Open rgrempel opened 6 years ago

rgrempel commented 6 years ago

I should write some tests!

It may be possible to test some things in the usual way (i.e. via elm-test). However, you can't test tasks that way, and the logic here is heavily task-oriented.

Probably the easiest option is to write a little testing app, which runs through a sequence of messages and then checks whether the appropriate results occur. Something like this:

https://github.com/fredcy/localstorage/blob/master/test/TestHtml2.elm

... though it would be a little different.

amitaibu commented 6 years ago

However, you can't test tasks that way

Maybe http://package.elm-lang.org/packages/rogeriochaves/elm-testable/latest

which runs through a sequence of messages and then checks whether the appropriate results occur

Maybe http://package.elm-lang.org/packages/Janiczek/elm-architecture-test/latest

rgrempel commented 6 years ago

Oh, those are very interesting indeed! Will check them out!

rgrempel commented 6 years ago

rogeriochaves/elm-testable is very clever -- essentially, it creates "mock" versions of tasks & commands that you can use. For tests, you can use the mocked versions. For your real app, there are functions to turn the mocked versions into the real things.
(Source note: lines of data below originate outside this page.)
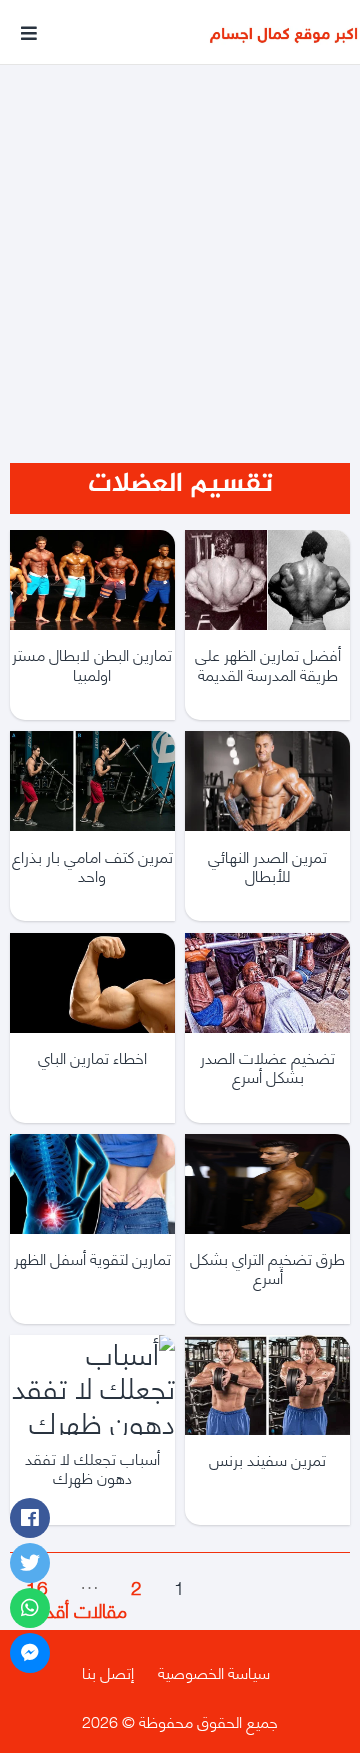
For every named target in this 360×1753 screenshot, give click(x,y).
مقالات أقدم (68, 1608)
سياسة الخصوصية (214, 1671)
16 (37, 1585)
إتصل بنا (108, 1671)
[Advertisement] (180, 238)
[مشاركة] (30, 1518)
That's very clever, but it is a bit intrusive -- it means that you have to actually use elm-testable in your real package code (not just the testing code) -- unless I'm missing something. That would be fine in some contexts, but isn't really ideal in a package.

elm-architecture-test is pretty neat -- the main limitation for present purposes is that it ignores the cmd that your update function returns ... so, it's fundamentally not asynchronous. So, it can't handle actually performing the Process.sleep.
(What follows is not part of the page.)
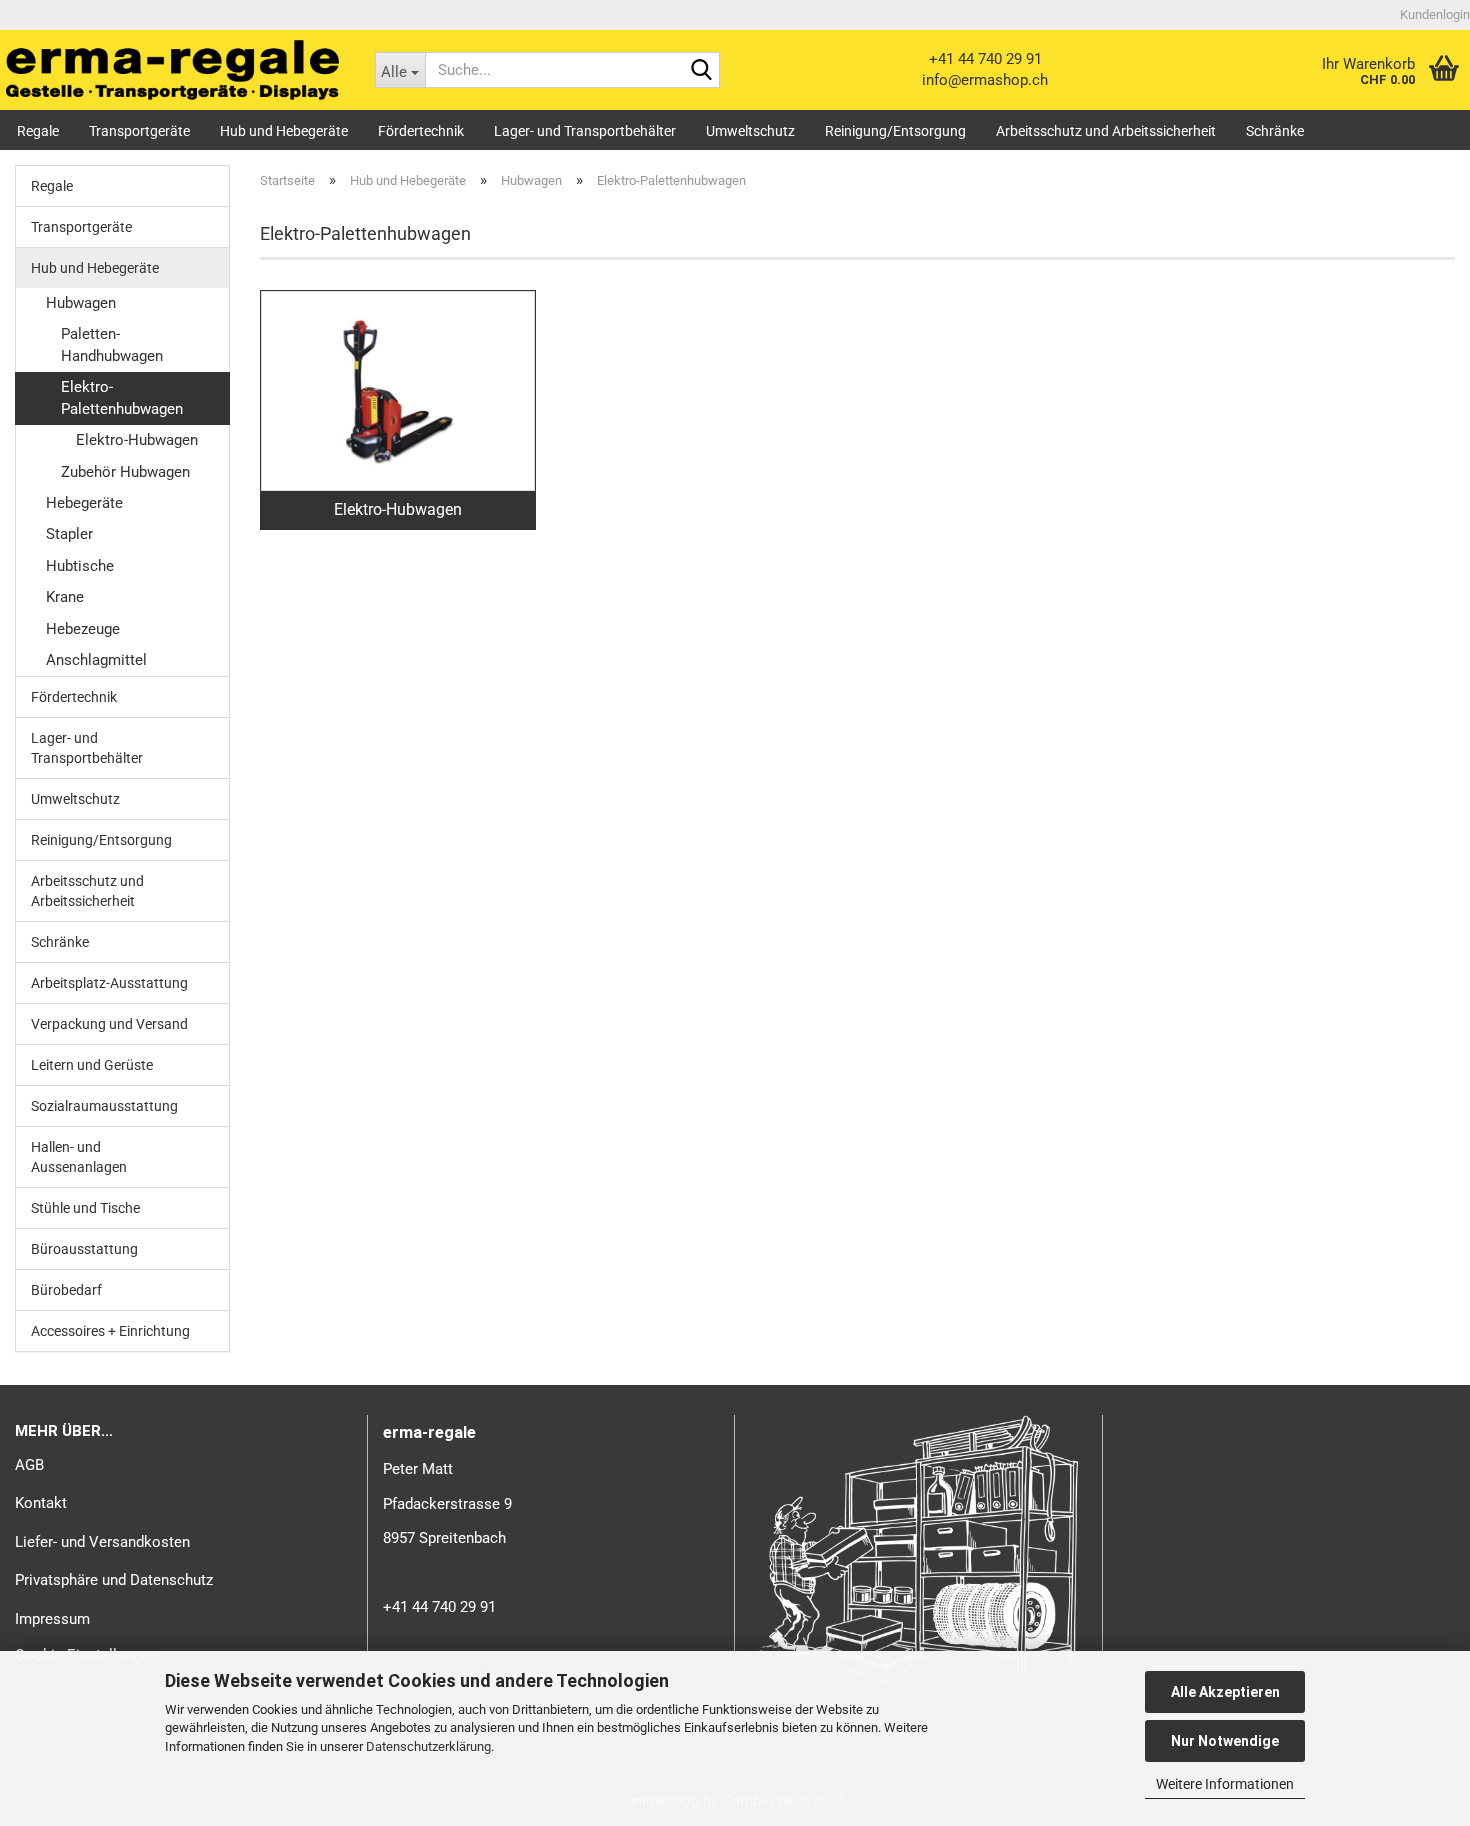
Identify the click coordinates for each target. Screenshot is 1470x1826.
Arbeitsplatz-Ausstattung (109, 983)
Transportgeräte (139, 131)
However, it does lead to a train of thought.

The messages that the Debouncer can handle are:

type Msg
    = ProvideInput i
    | InputProvidedAt i Time
    | CheckNow
    | Check Time

Now, these are essentially two pairs of messages ...

... and, in both cases, all that the first message in the pair does is set up a task that will get the current time and then call the second message in the pair.

So, there's no real need to test ProvideInput i and CheckNow -- they are entirely straightforward. Instead, one could test InputProvidedAt i Time and Check Time, simply by supplying whatever Time value you want to test, and see if it does the right thing. That is, there's no need to actually execute the Process.sleep in the test -- just provide the interesting times and see if the right thing happens.

This would require a bit of re-structuring of the code, but in a pattern that I think would actually be a nice pattern.

Basically, this would mean having an internal function which has all the logic of update except the actual conversion to a Cmd. That way, it's easy to test the logic. In fact, one could use elm-architecture-test to do it.